Nearly 55 stalls put up by representatives of varsities across the globe, including those in the U,S., U.K., Australia, Canada, Singapore, New Zealand, Dubai, Russia, Malaysia, Holland, the Philippines, Germany, France and Switzerland

Over 1,000 students, along with their friends and parents, thronged ‘The Hindu Education Plus International Education Fair 2010’ inaugurated here on Friday.

The two-day fair being held at the Taj Coromandel has nearly 55 stalls put up by representatives of universities across the globe, including those in the United States, United Kingdom, Australia, Canada, Singapore, New Zealand, Dubai, Russia, Malaysia, Holland, the Philippines, Germany, France and Switzerland.

Welcoming participants, N. Ram, Editor-in-Chief, The Hindu, said as a newspaper, The Hindu had been trying to focus on, among other things, the area of quality and relevant education. It was the newspaper's social responsibility to inform young people of the opportunities available, he said.

Pointing to a “major transformation” in southern India in regard to educational opportunities, he said the overall development was impressive, though with several gaps and a lopsided demand for engineering and engineering-plus education.

“There are also concerns about quality and unevenness of what is on offer, and there is a huge shortage of qualified faculty. So, there is a lot of work to be done here,” Mr. Ram said.

Pointing to changing trends in the era of globalisation, he said: “In the old days, nationalism meant that you wanted your young people to stay home and barriers were erected to people going abroad to study, but that has changed now.”

Bryan Dalton, acting Consul-General, U.S. Consulate-General in Chennai, said such fairs were crucial to help students understand the options and “find the best fit”.

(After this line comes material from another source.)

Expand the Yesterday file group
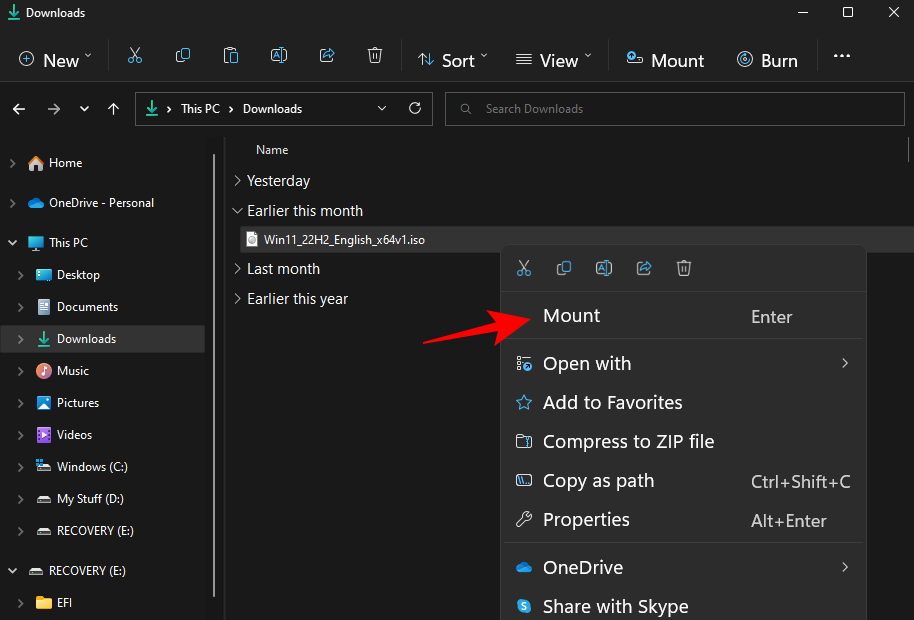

Pointing to an increased emphasis on international education and reasons to value it, he said U.S. President Barack Obama and Prime Minister Manmohan Singh made cooperation in education and development one of the five pillars of newly defined U.S.-India strategic partnership.

Apart from stalls put up by universities and education consultants, the venue also has State Bank of India's stall to exclusively focus on student loan options.

Day two of the fair will also feature a series of workshops. A seminar on U.S. student visas and education counselling will be held from 10.45 a.m. to noon, while a session on Canada will be from noon to 12.45 p.m.

A seminar on education opportunities in the U.K. will be held from 2 p.m. to 2.45 p.m. and one focussing on education opportunities in Holland will be held from 3 p.m. to 3.45. p.m.

Sessions on education in Singapore and Germany will be held at 4 p.m. and 5 p.m. respectively. The fair will be open from 10 a.m. to 6 p.m. on Saturday.